* _Exercise description_
Only the lines with the string "Changes" are needed; return each of them from the entries below.

(Records drawn from a dataset)
*****

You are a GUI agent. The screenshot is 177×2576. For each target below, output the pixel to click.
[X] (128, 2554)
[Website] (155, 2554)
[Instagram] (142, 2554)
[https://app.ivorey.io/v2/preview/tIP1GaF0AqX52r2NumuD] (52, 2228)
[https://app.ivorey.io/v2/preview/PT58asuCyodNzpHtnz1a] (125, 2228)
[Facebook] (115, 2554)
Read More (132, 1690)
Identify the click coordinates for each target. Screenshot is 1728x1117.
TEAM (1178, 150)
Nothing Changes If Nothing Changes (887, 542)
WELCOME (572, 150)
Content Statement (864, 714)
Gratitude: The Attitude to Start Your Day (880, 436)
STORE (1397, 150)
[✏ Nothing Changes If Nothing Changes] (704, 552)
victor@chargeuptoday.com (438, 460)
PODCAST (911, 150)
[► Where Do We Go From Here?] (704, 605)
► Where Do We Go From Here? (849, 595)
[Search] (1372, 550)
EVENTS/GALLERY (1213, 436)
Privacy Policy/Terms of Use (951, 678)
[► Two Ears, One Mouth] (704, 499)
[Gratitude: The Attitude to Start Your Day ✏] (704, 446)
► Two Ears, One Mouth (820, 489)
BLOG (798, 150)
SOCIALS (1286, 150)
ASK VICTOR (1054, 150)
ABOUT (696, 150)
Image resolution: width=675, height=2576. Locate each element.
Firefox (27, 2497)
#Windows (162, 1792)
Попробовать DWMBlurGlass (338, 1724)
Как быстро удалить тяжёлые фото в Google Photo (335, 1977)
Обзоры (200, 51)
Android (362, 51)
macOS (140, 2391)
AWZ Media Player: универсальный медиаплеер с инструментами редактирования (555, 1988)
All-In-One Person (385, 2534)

*****

* _Solution to the problem_
Nothing Changes If Nothing Changes (887, 542)
[✏ Nothing Changes If Nothing Changes] (704, 552)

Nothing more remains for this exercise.